● PROBLEM STATEMENT
Could you copy out, word for word, the rows that begin at the line containing "You are a GUI" and continue through the last row, leaving the pictures out?

● SUPPLIED RECORDS
=-=-=-=-=

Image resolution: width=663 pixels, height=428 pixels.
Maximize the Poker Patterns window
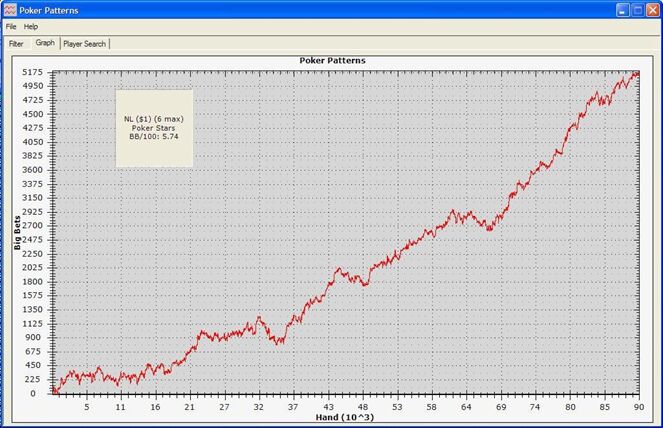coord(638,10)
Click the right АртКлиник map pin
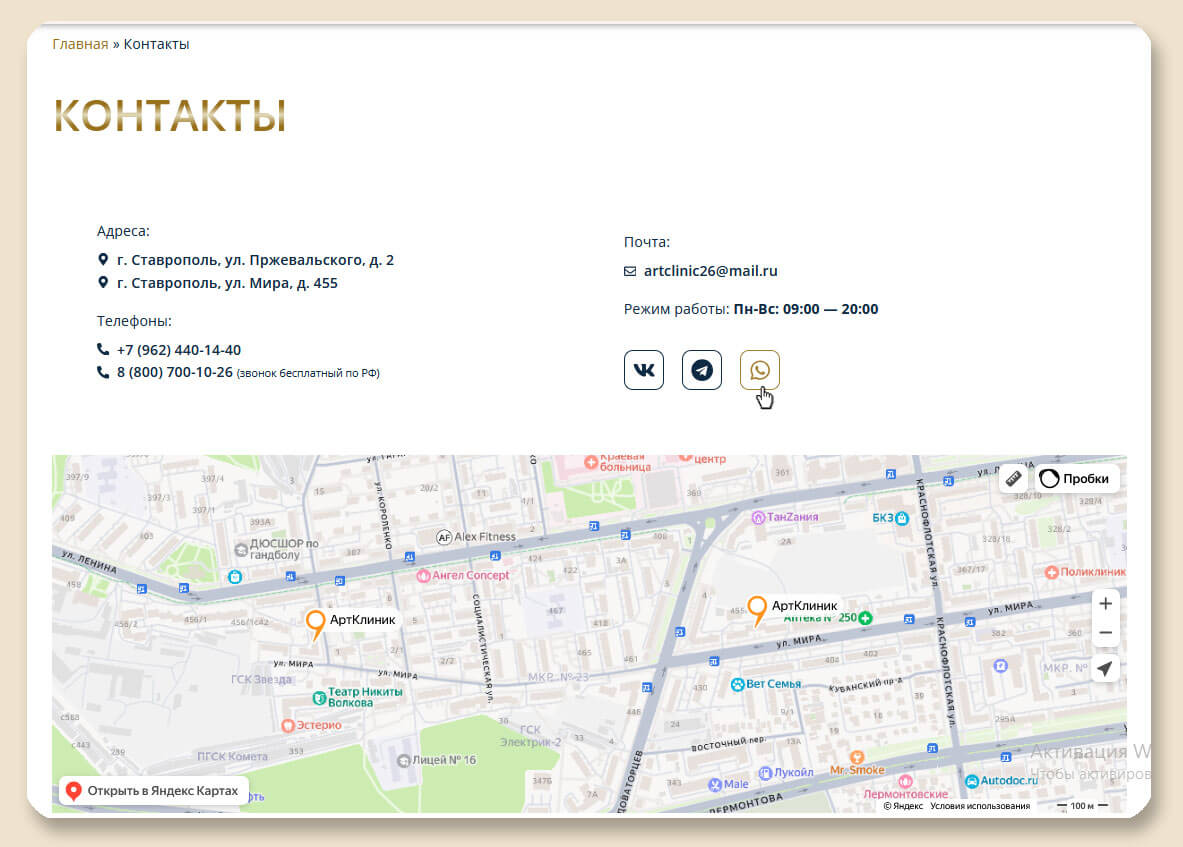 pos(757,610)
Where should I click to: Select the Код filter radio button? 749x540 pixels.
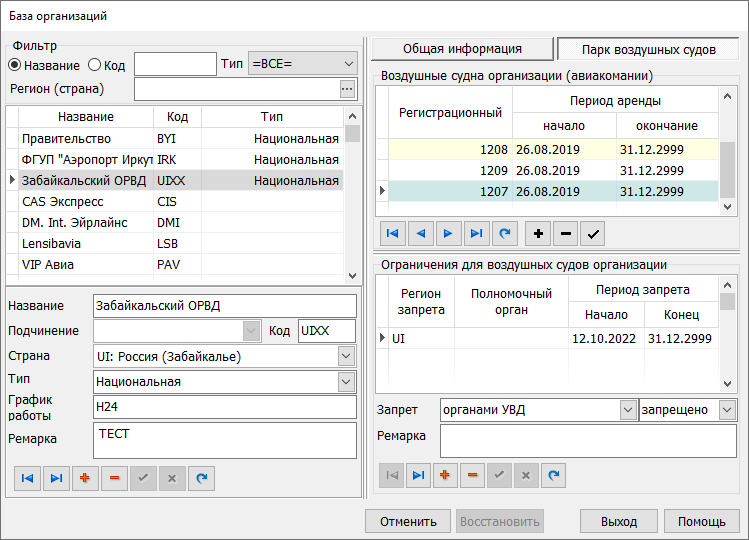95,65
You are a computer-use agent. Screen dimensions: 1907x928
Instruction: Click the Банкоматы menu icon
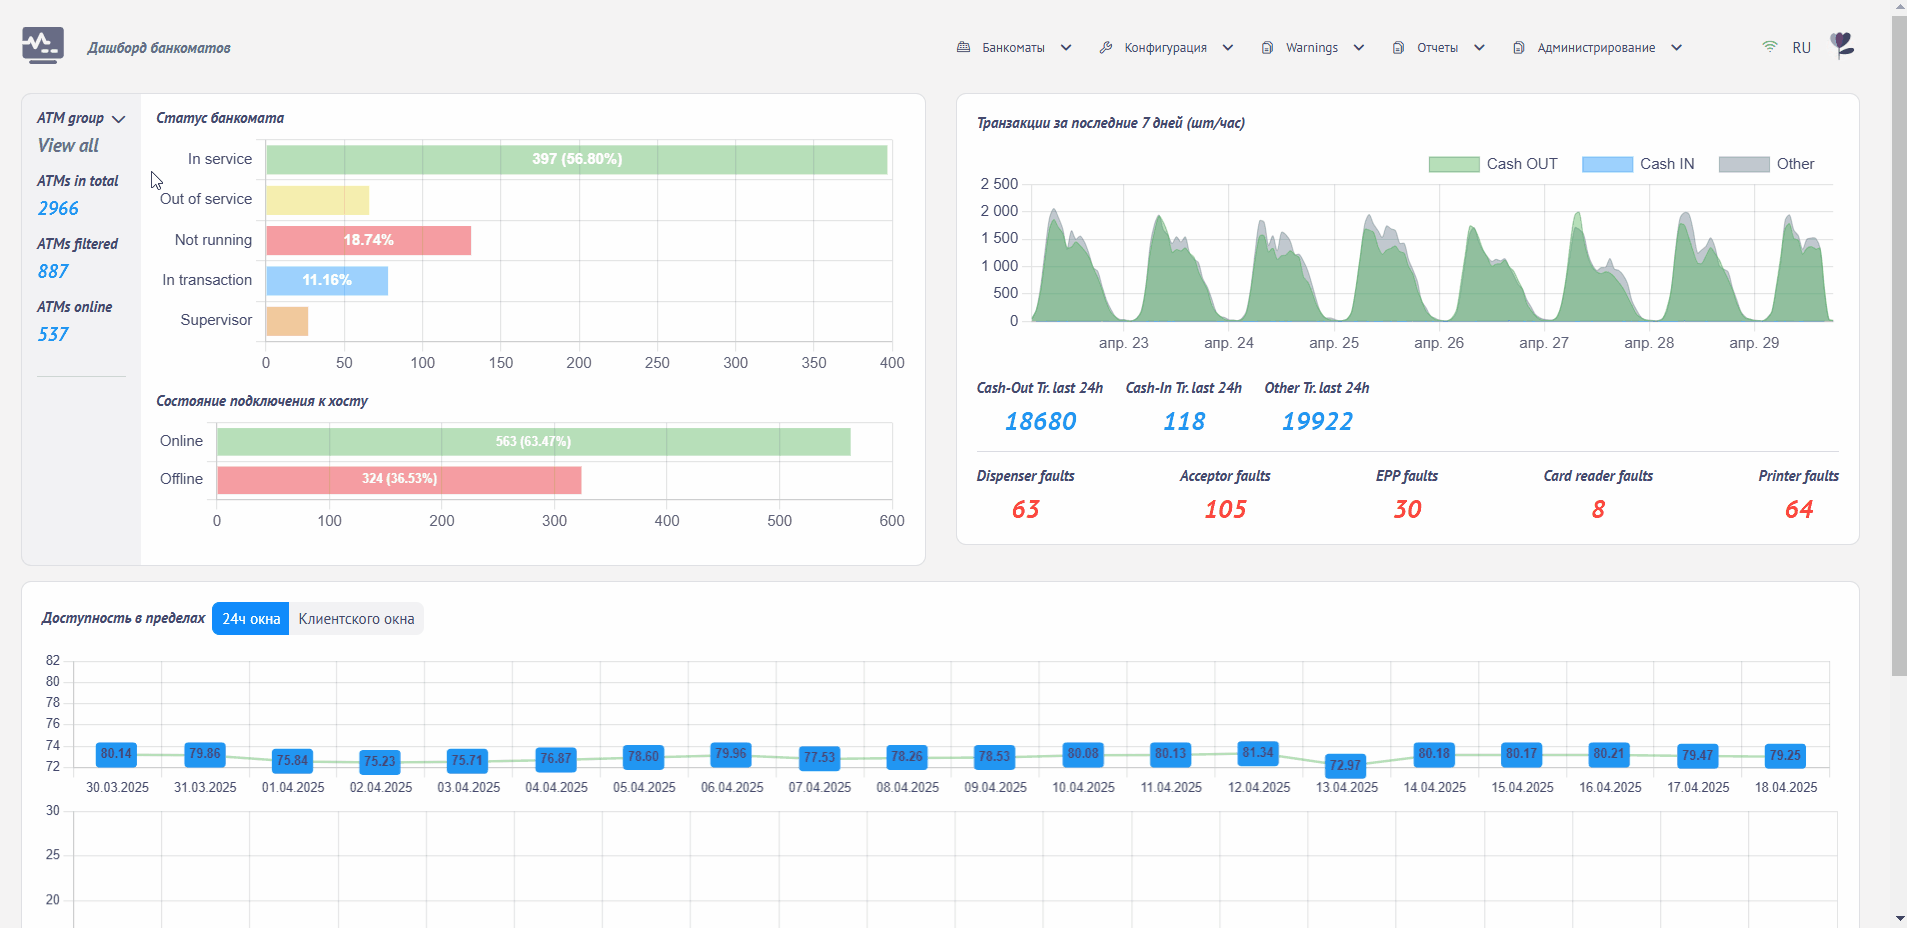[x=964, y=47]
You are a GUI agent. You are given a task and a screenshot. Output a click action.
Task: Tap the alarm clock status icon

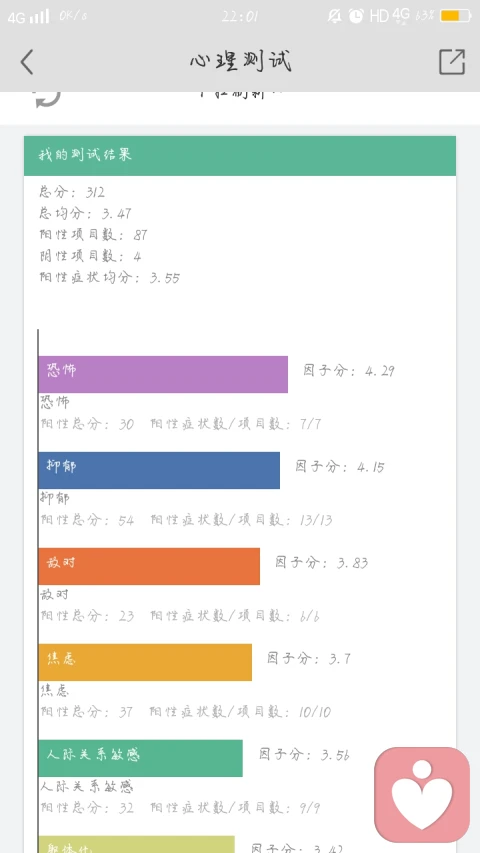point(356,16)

=-=-=-=-=

● TASK ANSWER
You are a GUI agent. You are given a task and a screenshot. Output a click action.
Task: Tap the alarm clock status icon

point(356,16)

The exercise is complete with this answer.